When the Buddha’s clansmen came to tell him about the impending massacre, they found him suffering from a terrible headache. They begged him to intervene and rescue the people of Kapila from the Crystal King’s brutal attack, but the Buddha, groaning in pain, refused to help. “A fixed Karma cannot be changed,” he said.

The clansmen then turned to Maudgalyayana, one of the Buddha’s most powerful disciples, and begged for his assistance. He listened to their sad complaint, and moved to pity, decided to assist the besieged citizens of Kapila.

Using his supernatural abilities, Maudgalyayana extended his miraculous bowl to the threatened Shakya and allowed five hundred of them to climb into it. Then he raised the bowl high in the air, thinking that he had lifted them to safety. But when he again lowered the bowl, the five hundred men had turned into a pool of blood.

The dreadful sight so alarmed everyone that the Buddha decided to disclose the story of his ancestors, those villagers who had killed all the fish during the drought.

“This marauding army of soldiers that are now attacking Kapila had been those fish,” he explained. “The people of Kapila who are now being massacred were the people who killed those fish. The Crystal King, himself, was that last big fish. And who, do you think,” the Buddha asked, holding a cold cloth against his forehead, “was the boy who bounced that fish on its head?”

So, for killing the fish, the people suffered death. And for hurting that fish’s head, the Buddha was now plagued with an awful headache.
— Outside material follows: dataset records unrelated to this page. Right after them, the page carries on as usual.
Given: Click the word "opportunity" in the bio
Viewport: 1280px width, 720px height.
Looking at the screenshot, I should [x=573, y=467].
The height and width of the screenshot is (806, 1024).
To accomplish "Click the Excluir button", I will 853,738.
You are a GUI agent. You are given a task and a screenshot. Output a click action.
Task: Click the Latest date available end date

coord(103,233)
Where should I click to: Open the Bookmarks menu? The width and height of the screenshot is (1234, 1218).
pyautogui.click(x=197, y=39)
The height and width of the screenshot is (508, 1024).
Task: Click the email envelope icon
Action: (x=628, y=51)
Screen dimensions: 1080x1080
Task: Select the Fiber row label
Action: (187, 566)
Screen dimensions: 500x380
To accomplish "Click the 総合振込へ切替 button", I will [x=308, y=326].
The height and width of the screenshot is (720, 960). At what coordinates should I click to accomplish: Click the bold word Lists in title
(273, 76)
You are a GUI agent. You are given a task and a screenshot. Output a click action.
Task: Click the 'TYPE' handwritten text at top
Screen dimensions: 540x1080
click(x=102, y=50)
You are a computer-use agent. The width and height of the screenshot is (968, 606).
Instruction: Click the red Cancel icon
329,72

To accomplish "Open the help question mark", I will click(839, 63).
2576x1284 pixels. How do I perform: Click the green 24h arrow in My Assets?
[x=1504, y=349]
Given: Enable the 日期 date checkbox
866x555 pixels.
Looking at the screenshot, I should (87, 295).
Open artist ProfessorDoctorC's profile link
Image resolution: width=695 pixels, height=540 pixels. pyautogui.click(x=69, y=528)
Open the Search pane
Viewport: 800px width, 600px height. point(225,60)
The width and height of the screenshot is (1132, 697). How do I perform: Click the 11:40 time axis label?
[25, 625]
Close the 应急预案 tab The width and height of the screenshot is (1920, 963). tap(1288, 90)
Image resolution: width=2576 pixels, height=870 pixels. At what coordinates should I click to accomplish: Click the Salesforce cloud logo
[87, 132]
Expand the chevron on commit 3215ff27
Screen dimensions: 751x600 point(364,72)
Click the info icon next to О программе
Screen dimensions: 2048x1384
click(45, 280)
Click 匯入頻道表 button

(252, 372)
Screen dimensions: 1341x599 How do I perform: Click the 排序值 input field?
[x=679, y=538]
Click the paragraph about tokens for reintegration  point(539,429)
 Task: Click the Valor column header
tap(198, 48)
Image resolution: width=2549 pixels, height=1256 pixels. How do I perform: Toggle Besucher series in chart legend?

And what about Virudhaka, the Crystal King? Naturally, he was reborn in Hell.

And so, you see, there is no end to cause and effect. A cause produces an effect which itself becomes the cause of another effect. Action and reaction. Tribute and Retribution. This is the Law of Causality. Sooner or later our evil deeds catch up with us. The only way to prevent the effect is to prevent the cause. We must learn to be forgiving, to overlook injury and insult, and to never seek revenge or even harbor any grudges. We must never become zealots, self-righteous and proud in our vain notions of piety and duty, and above all, we must always be gentle, especially with children.

Let me tell you another cause and effect story. This one concerns Chan Master Bai Zhang who actually was able to liberate a wild fox-spirit. Very few people have been able to do that!

It seems that one evening, after a Chan meeting had ended and all his disciples had retired, Master Bai Zhang noticed that an elderly man was lingering outside the Meditation Hall.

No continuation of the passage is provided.